数々の試練ミッションを乗り越える事で「呪い魔法のダイアリー」の中の世界に辿り着くそうなの。
そこでジュズッピ支配下から脱却し今後もパリピメロン家の支配権を得るためにも乗り出していったのでしたーーーー
今頃ジュズッピとの覇権争いが繰り広げられていると思うと、私、心配で…ジェノベ、私達どうしたらいいの?」
ーーー***ー
そこでメチル女王、ヒッポ君、そしてジェノベは、パリピメロン家のダイアリーの中の世界を目指す決意を固めたのでしたーーーー
図書館の床下から広がっている世界に入り、そこの住人マウリシオの案内を受けながら、彼らはダイアリーの魔法によって作られた試練に立ち向かっていくのでした。

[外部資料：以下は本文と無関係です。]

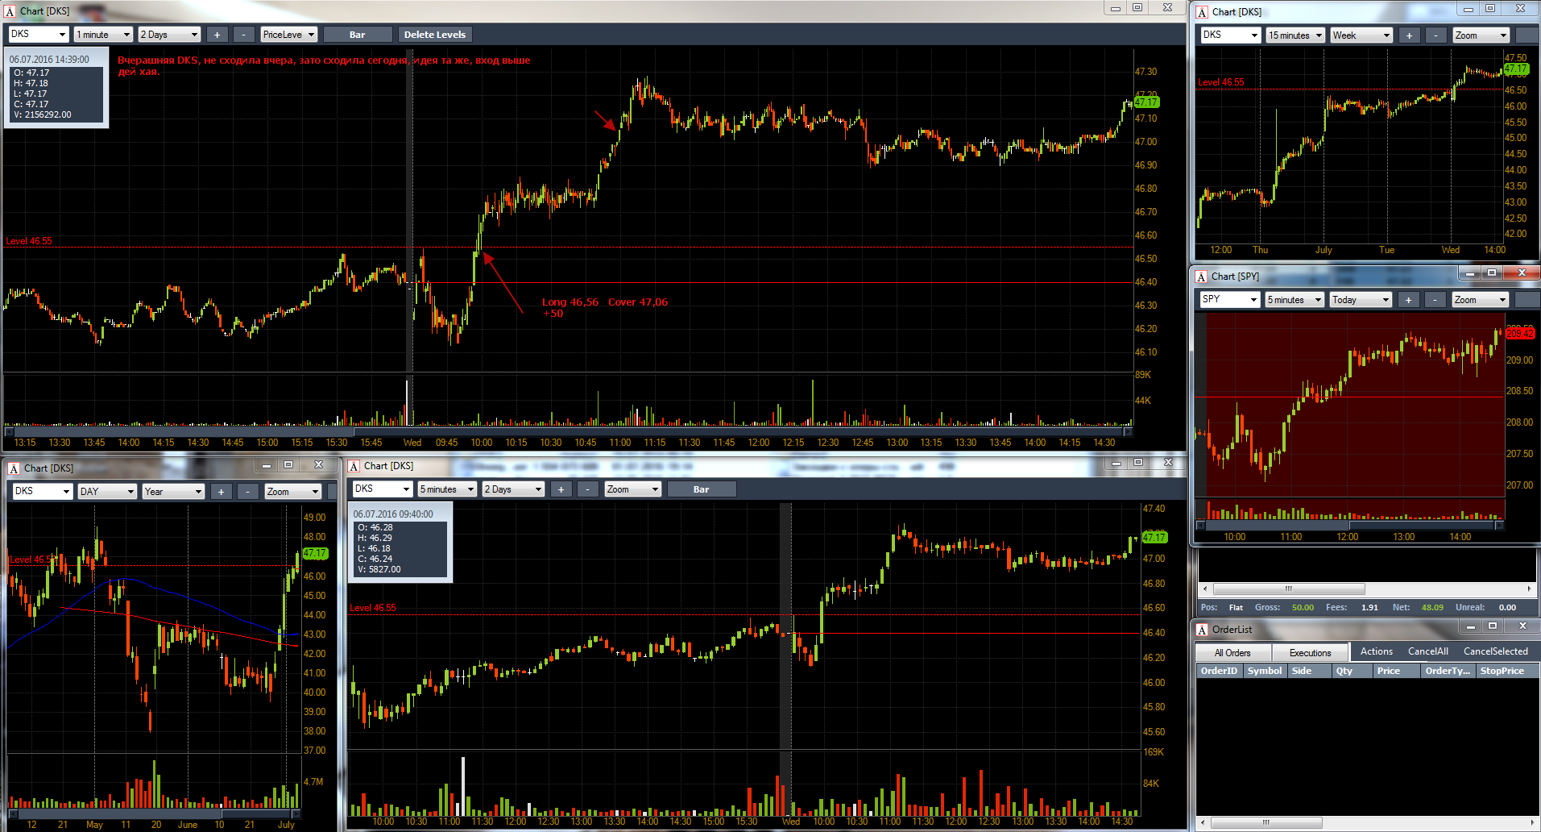This screenshot has height=832, width=1541.
Task: Open the 1 minute timeframe dropdown
Action: pyautogui.click(x=103, y=35)

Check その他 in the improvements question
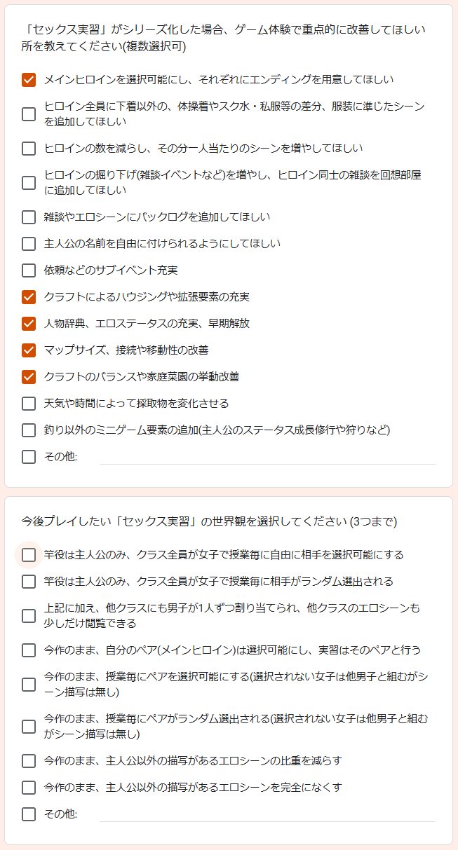point(29,457)
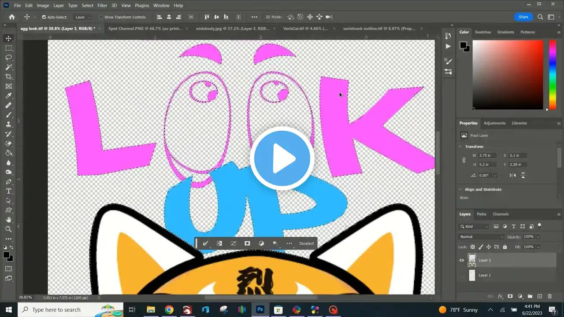Enable Show Transform Controls checkbox
The width and height of the screenshot is (564, 317).
tap(101, 17)
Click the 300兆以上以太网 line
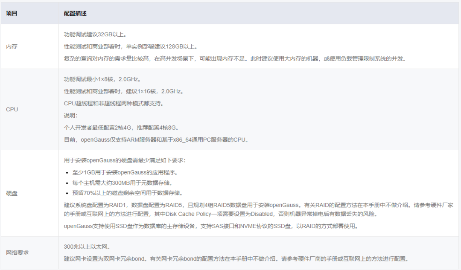The width and height of the screenshot is (461, 270). point(87,247)
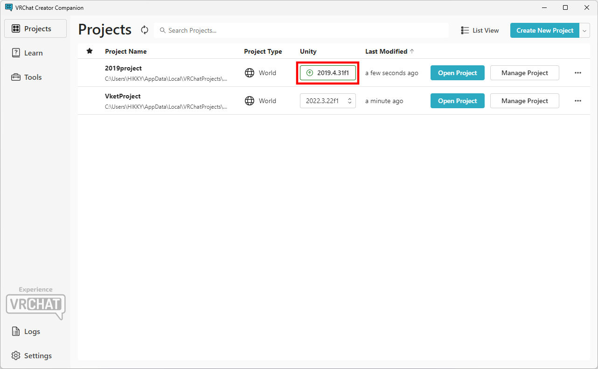Click the search magnifier icon
This screenshot has height=369, width=598.
(163, 30)

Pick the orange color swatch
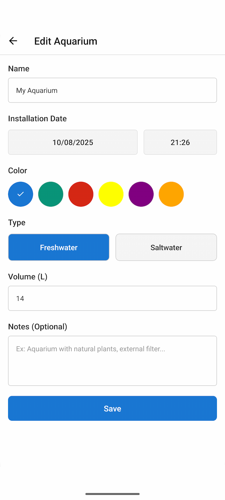(171, 194)
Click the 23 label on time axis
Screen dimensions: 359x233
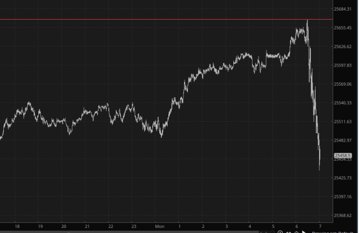135,226
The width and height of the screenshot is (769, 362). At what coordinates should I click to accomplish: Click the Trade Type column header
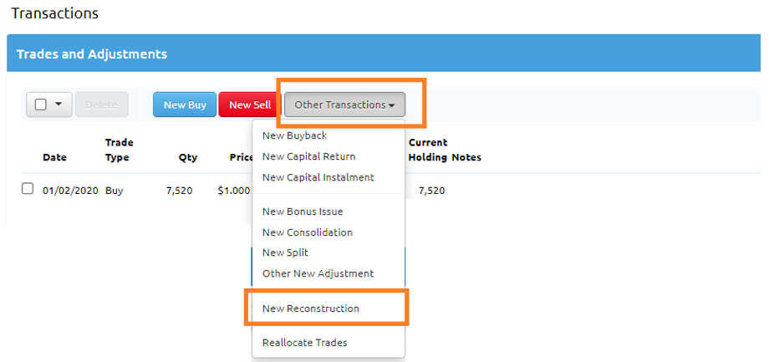pos(119,150)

そこでマウリシオからイメージトレーニングのレクチャーを受けることになりましたーーーー
先ず最初の試練は、時間が歪んでいる森を抜けることだった。
木々が生きており、動き回る不気味な場所である。
次に彼らは幻影の町に足を踏み入れ、自分たちの過去や未来を見せつけられる。
メチル女王は自らの過ちに直面しヒッポ君は彼の運命について考えることになる。
最後の試練は、ジュズッピの支配する城に潜入することだ。
そこで彼らはナディアと再会し、パリピメロン家の運命を変えるために協力することを誓うーーーー
このプランについてマウリシオと相談します。
マウリシオはまだダイアリーの中の世界への旅に出るのは早い、と反対しました。
それにもかかわらずメチル女王、ヒッポ君、そしてジェノベは自分たちの信念に従い、世界を目指す決意を貫くことに決めるたのでした。
彼らはマウリシオに感謝の意を示し、彼が提供する情報を受け取りながら、旅の準備を進めます。
マウリシオは心配そうに彼らを見送ると、それでも彼らの安全を祈りました。
彼らの旅はまだ始まったばかりであり、彼らが直面する困難はいまだ想像を絶するものであろう事に間違いはないのです。
ーーー***ー
メチル女王は暗い洞窟の通路の先へと歩みを進めるも、心細くなったのかヒッポ君を先頭にしてランタンで先を照らしながら進んでゆく。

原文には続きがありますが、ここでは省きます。